Easyjet, Eurowings und andere Billig-Airlines waren damals noch in weiter Ferne. «Für die Kunden war es normal, für einen Flug von Zürich nach London 700 Franken zu bezahlen», erzählt die gelernte Reisebüro-Kauffrau. Ein Business-Class-Flug unter 6000 Franken? Ein Ding der Unmöglichkeit. «Als die Flugpreise günstiger wurden, echauffierte sich das ältere Publikum darüber, dass plötzlich Hinz und Kunz mitfliegt», sagt die langjährige Branchenkennerin schmunzelnd.

«Wir überdruckten das alte Ticket einfach»
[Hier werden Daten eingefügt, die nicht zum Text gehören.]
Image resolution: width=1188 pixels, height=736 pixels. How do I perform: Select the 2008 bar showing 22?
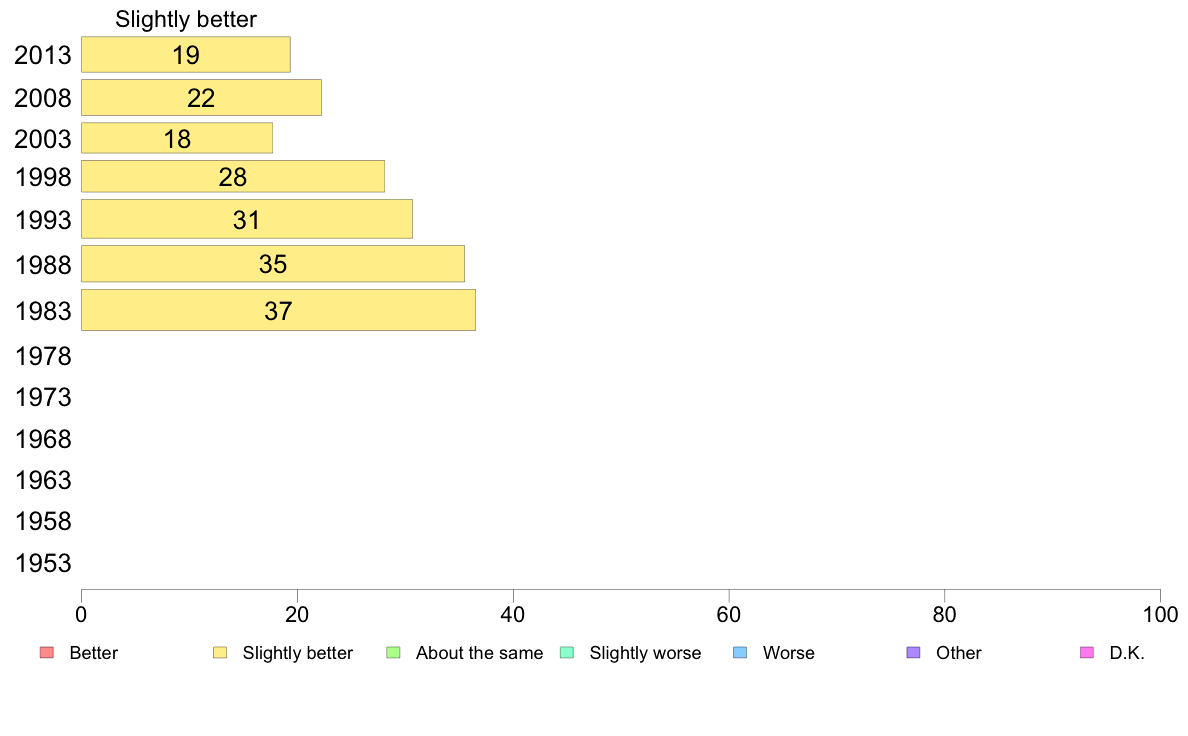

Die Flugpreise waren zwar deutlich teurer, dafür konnte bei Umbuchungen ein wenig getrickst und so den Kunden teure Umbuchungsgebühren erspart werden. «Mit der Zeit wurde jedes Reisebüro meines damaligen Arbeitgebers mit einem Ticketprinter ausgestattet. Hatten wir eine Umbuchung, nahmen wir diese im Galileo vor, legten das bereits gedruckte Ticket in den Printer und druckten das neue Ticket einfach darüber. Zusätzlich hatten wir diese kleinen gelben Sticker, die konnte man von Hand ausfüllen und damit war das Ticket dann gültig», verrät Sabrina die in ihrem Betrieb damals gängige, aber wohl nicht ganz so legale Praxis.
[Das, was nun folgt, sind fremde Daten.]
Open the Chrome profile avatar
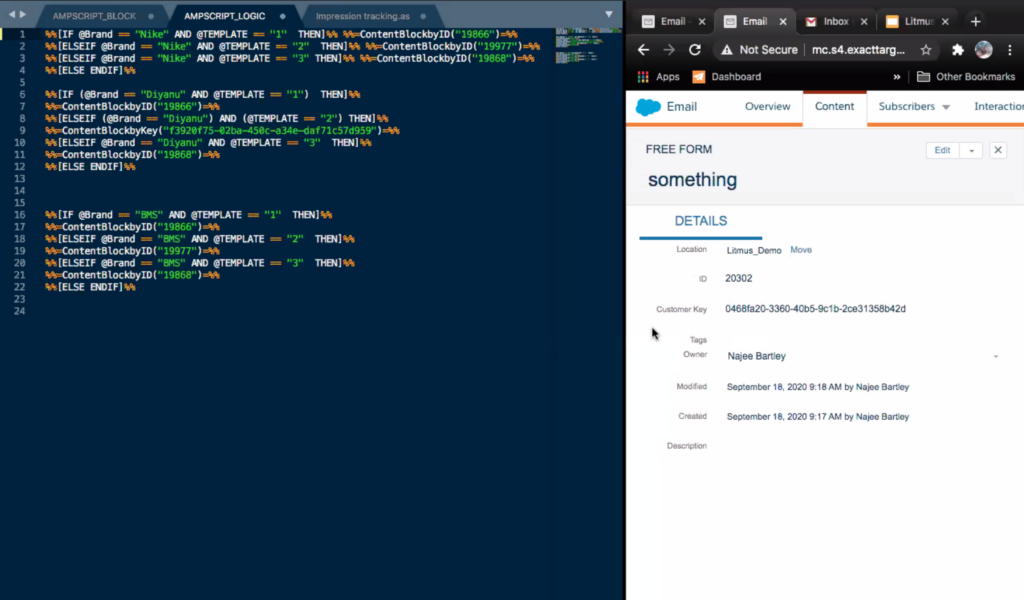Image resolution: width=1024 pixels, height=600 pixels. pyautogui.click(x=983, y=49)
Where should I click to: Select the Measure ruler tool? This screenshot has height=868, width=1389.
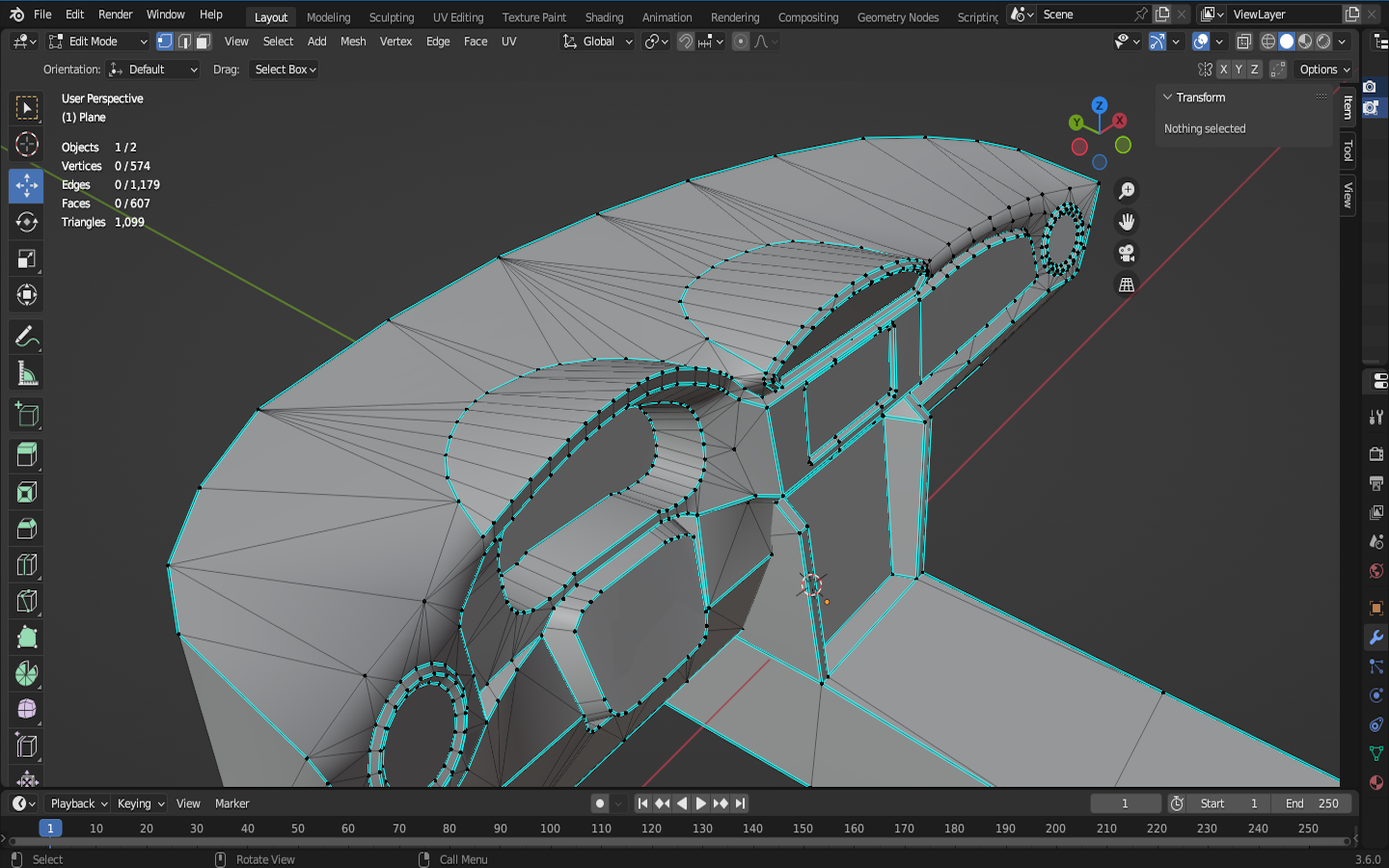pyautogui.click(x=26, y=374)
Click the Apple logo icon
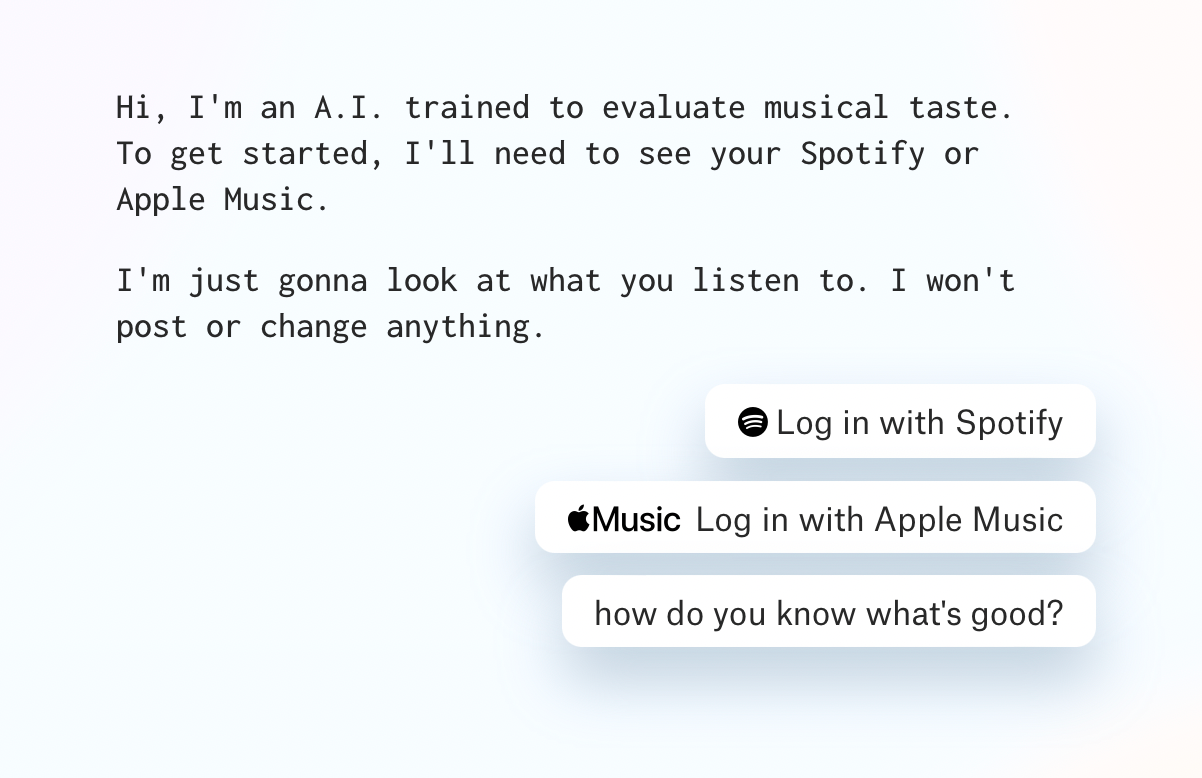1202x778 pixels. tap(579, 518)
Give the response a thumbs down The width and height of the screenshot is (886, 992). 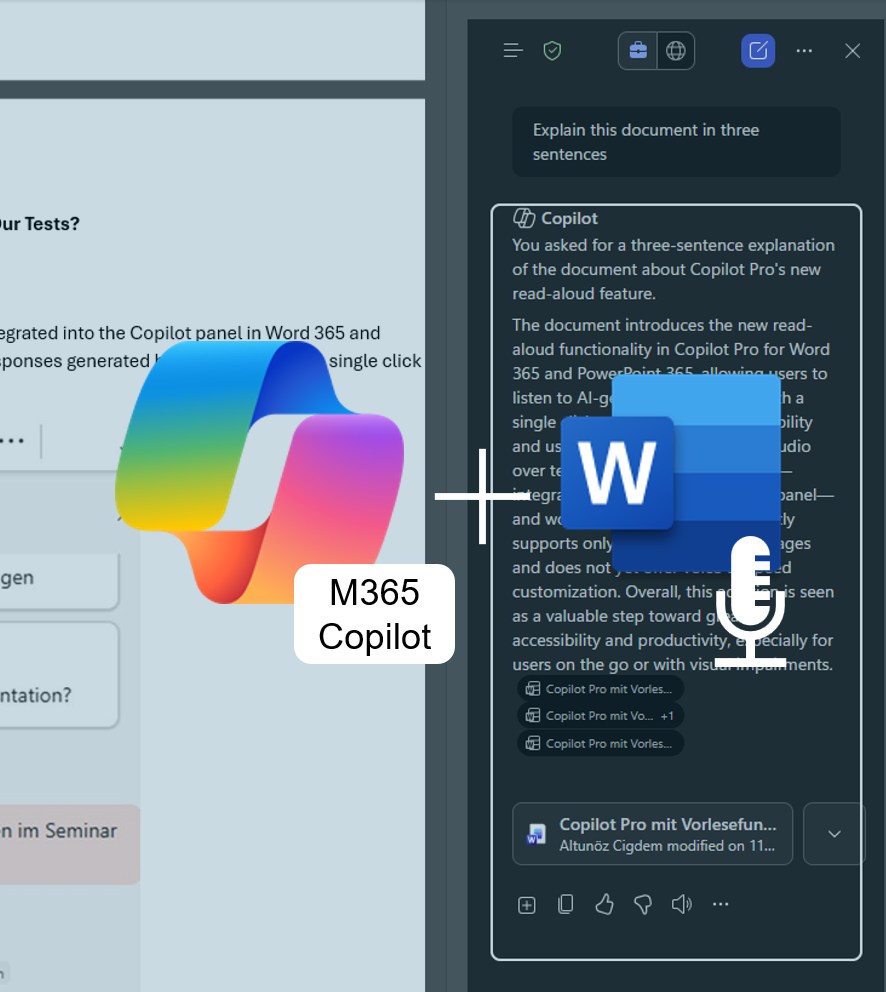pos(643,905)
Aber die Reisebranche florierte zu dieser Zeit, die Airlines nahmen es mit den Kontrollen von Umbuchungen nicht so genau. «Erst in den 2000-Jahren begannen die Airlines, die zurückliegenden Jahre zu analysieren. Da flatterten plötzlich Agent Debit Memos (ADM) von mehreren Hunderttausend Franken wegen nicht bezahlter Umbuchungsgebühren rein», erzählt Sabrina.
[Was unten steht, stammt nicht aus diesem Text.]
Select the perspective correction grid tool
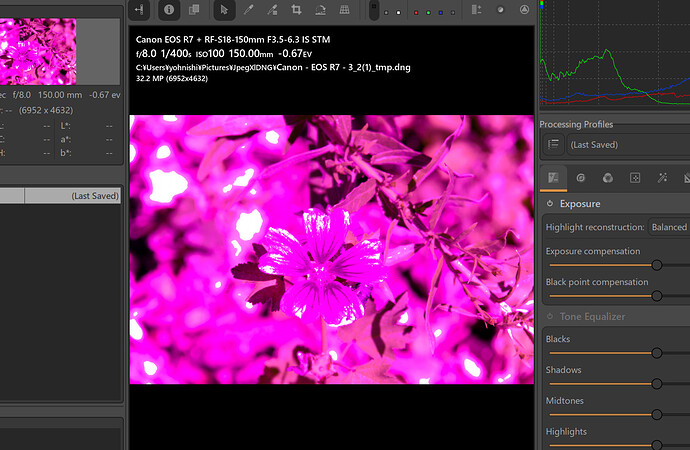 point(344,9)
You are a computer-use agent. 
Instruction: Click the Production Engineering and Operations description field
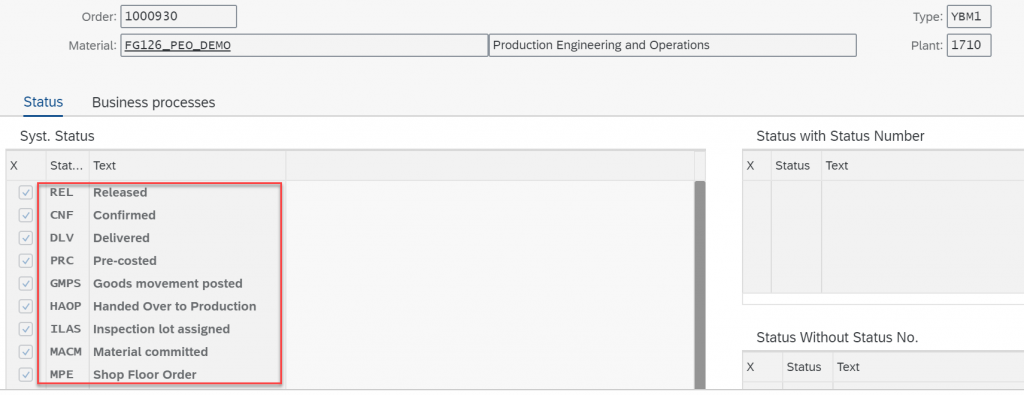(x=673, y=46)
Zu Ihrer Anfangszeit standen die Kunden Schlange, um sich beraten zu lassen. Auch Nur-Flugbuchungen waren lukrativ: Bezahlten die Airlines damals doch noch sieben bis zehn Prozent Kommission – zusätzliche Einnahmen, die sich positiv im Jahresergebnis niederschlugen.

11. September und Swissair-Grounding

Der erste grosse Einbruch erfolgte mit dem 11. September 2001: Nach dem tragischen Terroranschlug auf das World Trade Center in New York waren die Reisenden verunsichert. Nur gerade knapp drei Wochen später kam das Swissair-Grounding. «Die Reisebüros waren wie leergefegt», erinnert sich Sabrina.

Seitdem habe sich vieles verändert – zum Positiven wie auch zum Negativen: Die Buchungssysteme wurden weiterentwickelt und vereinfacht, die Flugbuchungsklassen bei den Airlines erweitert, die Kommissionen auf Flugbuchungen für Reisebüros gestrichen und Reiseerlebnisse dank VR-Brillen bereits bei der Beratung erlebbar gemacht. Aber dass Kunden Schlange stehen für eine Beratung, das wird der Auszubildende von heute wohl nicht mehr erleben.